Since CC is very rare, we are big advocates of getting second or even third opinions. It is important to be treated at a Center which has specialty in cholangiocarcinoma. Ideally, you have an interdisciplinary team of doctors (ONC, radiologist, surgeon, interventional radiologist).
I am not a medical professional, and those who are may cringe at how I try and describe the tumor and Y-90 (Mom had chemo and two Y-90 treatments). I look at her primary tumor as a dandelion whose spores (cancer cells) can land other places in the body and grow. Chemotherapy treats the whole body (spreading weed killer over the lawn) and ideally attacks all mets and also cancerous cells which haven’t grown to a point yet where they can be picked up by tests. This is different that the Y-90 where the interventional radiologist is putting the radioactive seeds directly into the blood supply of the tumor. I envision this as going out and pulling the one dandelion out by the roots. Even if the Y-90 kills the primary tumor, they still have to address what has spread elsewhere. The Y-90 is only effective at the targeted locations they implant the radiation.

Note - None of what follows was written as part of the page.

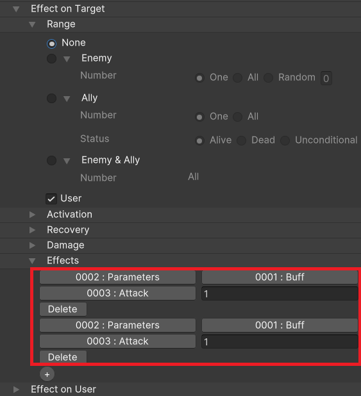Collapse the Effect on Target section

16,9
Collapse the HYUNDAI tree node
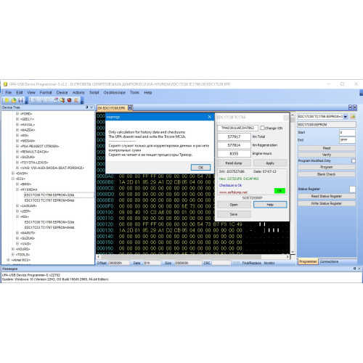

My thoughts and best wishes are with you and your husband,
CatherineMay 2, 2017 at 3:46 am #13279hopefulMember
So thankful to have found this site. We all know what it’s like to feel so alone in our situations when diagnosed with a rare cancer like cholangiocarcinoma. Wish we could have found this site sooner, it’s been very informative. My husband was diagnosed with stage four cholangiocarcinoma on Jan. 24, 2017. He was not feeling well since the fall of 2016. Losing weight, not eating, lacking energy. We fooled around with getting a GI scope and waiting for results, which came back negative. We put things on hold through the holidays and then went back in for blood work in January 2017. Elevated liver panels led to a CT scan the same day and by 5 o’clock that day we heard the word CANCER and our lives changed.. His tumor measures 11.4 x 7.5 x 6.8 cm. and is inoperable. We were educated about Y90, and were going ahead with it when the results of the PET scan revealed metastasized cancer spots in the lungs and lower lymph nodes. Instead of doing Y90 first, he was started on chemo (gemzar and cisplatin). After the first treatment he ended up in the hospital with type B influenza. He came through it and was released and was starting to feel somewhat better just in time for his second chemo treatment. Two days after this treatment he had a seizure after taking his nighttime dose of dexamethasone. He is diabetic and the stearoid spiked his blood sugar to over 400 which caused the seizure. For future chemo treatments they reduced the amount of dexamethasone used in the IV and he no longer takes it in pill form after treatment, he uses zofran or compazine for nausea. He also has had his right lung cavity fill with fluid and had to have thoracentisis two different times. He has lost close to 30 pounds and his belly is extremely swollen and seems to have grown larger. Last week he had CT scan to show if chemo is helping. We don’t know results about the liver tumor but we do know that some of the cancer spots in the lungs have grown. We have a consultation tomorrow to see what will be the next plan of action. If chemo is not working in the lungs then why continue? If the tumor is feeding the cancer in the lungs then shouldn’t the tumor be targeted? We’re hoping for the Y90.
Thank you for reading. It’s comforting to know of others who understand.